[Math] New research on coding in reverse mathematics

computability-theorylo.logicreverse-mathsoft-question

Coding is obviously a fundamental tool in reverse mathematics, and practitioners take care to both demonstrate the correctness of their coding mechanisms and point out their limitations. Harvey Friedman posted on the FOM mailing list in 2004 (see [1] and [2]), prefacing the mathematical part of his first posting with the following.

For a wide variety of mathematical statements, the "correctness" or
"appropriateness" of the coding used is completely unpoblematic, and goes
virtually unnoticed. Part of the reason why it goes virtually unnoticed is
that such coding mechanisms – in such unproblematic cases – are essentially
the same as those that occur in virtually all aspects of recursion theory,
in proof theory, and at least the finite part of set theory.

For other mathematical statements, the "correctness" or "appropriateness" of
certain coding mechanisms is, in varying degrees, controversial. The main
reason for this controversy is the presence of alternatives that seem
equally reasonable, but are "substantially different".

The judging of the "correctness" or "appropriateness" of coding mechanisms
has largely been of an informal, even sometimes polemical, nature. Here we
wish to present some formal criteria that should go far in clarifying the
issues, and open up new research programs.

I'm curious to know whether such new research programmes have indeed opened up, or whether there has been any further work in this area at all. I couldn't find anything by Googling "Coding in Reverse Mathematics" except an abstract for a talk by Friedman in October 2004.

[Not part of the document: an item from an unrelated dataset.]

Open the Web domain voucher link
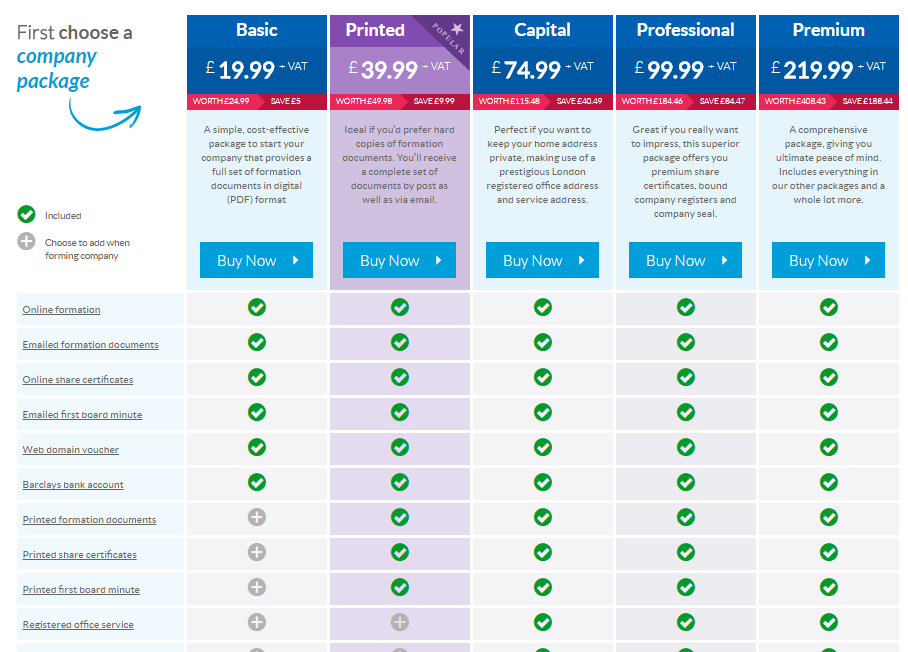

[1] Friedman, H. Coding in Reverse Mathematics 1. FOM mailing list, 2004.

[2] Friedman, H. Coding in Reverse Mathematics 2. FOM mailing list, 2004.

Best Answer

I can offer a computational perspective. In computable mathematics we are interested in "computing with mathematical objects" such as integers, finite sets, real numbers, infinite-dimensional Banach spaces, compact subsets of $\mathbb{R}^n$, and many other "infinite" things. Some of these are pretty complicated, so the question arises how to represent them as a data structures, in other words, we face a coding problem, just like in Reverse Mathematics.

In computability theory we normally code everything with natural numbers. Another possibility is to code things with "reals", by which computability theorists mean infinite binary sequences. In actual implementations we code by elements of datatypes available to us in a programming language. But we always face the same question, namely what does it mean to correctly encode a given mathematical object.

To properly answer such a question we have to take a very important step: we must turn encodings themselves into honest mathematical objects and collect them all (even the allegedly senseless ones) into a manageable mathematical structure, say a category. We should be able to use the structure of the resulting category to bring some order and sense to the black art of "choosing appropriate codings".

When this is done in computable mathematics, the result is a realizability topos. This is great, as we can interpret higher-order (intuitionistic) logic in it, and that suffices to develop mathematics. To see how this works, consider an easy example, the natural numbers. Nobody ever questions encodings of natural numbers, but nevertheless it is possible to come up with some bad ones. Encodings are objects of a realizability topos. Thus, a candidate encoding for natural numbers lives inside the topos as an object $N$. If in the topos the object $N$ satisfies Peano axioms, then it correctly encodes natural numbers, otherwise it does not.

Our correctness criterion then is this: an encoding is correct when, seen as an object of the realizability topos, it corresponds to the expected mathematical object. Other examples are easy to come by:

  • An encoding of real numbers is correct if the corresponding object in the topos is a Cauchy-complete Archimedean ordered field.
  • An encoding of c.e. sets is correct if in the corresponding object in the topos is the object of countable subsets of $\mathbb{N}$.
  • An encoding of functions $X \to Y$ is correct if in the topos it is the exponential object of $X$ and $Y$.
  • An encoding of a group is correct if in the topos it corresponds to a group.
  • etc.

As toposes and intuitionistic mathematics are often unfamiliar to mathematicians, and reverse mathematics happens in the context of classical logic anyway, realizability toposes are not going to be the right answer for Reverse Mathematics. Nevertheless, we have a plan: what category, or (non-standard) model of (weak) set-theory captures the idea of coding in Recursive Mathematics? If you can find it, and it has good enough properties, it should give some answers. This sounds like somebody's PhD.